Background checks in dating apps aim to promote safety, but raise privacy concerns

Kimberly Adams Mar 17, 2021
Heard on:
A woman walks past a Tinder advertisement. Sean Gallup/Getty Images
HTML EMBED:
COPY

This week, Match Group, which owns the apps OkCupid, OurTime, Plenty of Fish, Match.com and Tinder, announced that it’s partnering with a nonprofit called Garbo to eventually allow users to do criminal background checks on potential dates.

The partnership will start with a pilot on Tinder later this year. The goal is to give users access to information that may indicate a history of violence or abuse.

But, as you can imagine, some privacy experts are concerned. 

This move is all about safety. According to Garbo founder Kathryn Kosmides, the idea is that before you go on a date, as long as you have a first name and a phone number, “you’ll see someone’s arrest data, conviction history, orders of protection, all public records and reports, especially around the reporting of violence.”

But with all that data just a few clicks away from a dating profile, some privacy experts are also concerned about accuracy.

“It’s really an admirable goal. The question is, are things like criminal records a good proxy for whether someone’s violent? And the problem is, they’re not,” said Michelle Richardson, with the Center for Democracy and Technology.

A lot of intimate-partner violence never gets reported in the first place. Plus, there’s a lot of discrimination in the criminal justice system.

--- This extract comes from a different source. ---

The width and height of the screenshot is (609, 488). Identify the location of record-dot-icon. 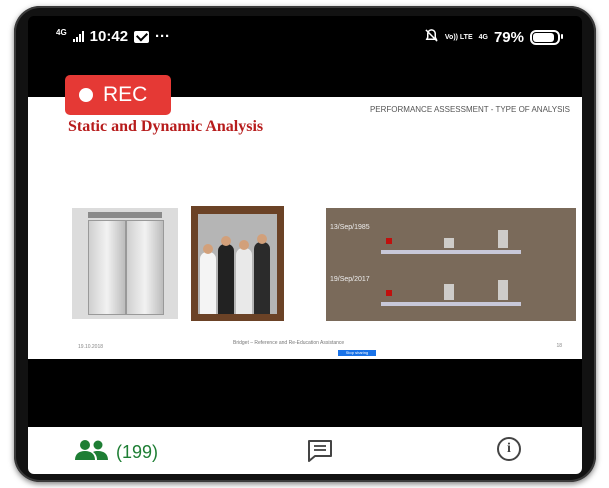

Garbo founder Kosmides said the platform will leave out low-level traffic violations and minor drug crimes.

But according to Karen Levy, who teaches information science at Cornell, “We know that, you know, arrests are racially disproportionate for all kinds of crimes, right? Not just drug crimes.”

Levy said it’s easy to understand wanting to know whether a potential date has a history of violence. What’s harder is determining where one person’s right to safety infringes another person’s right to privacy.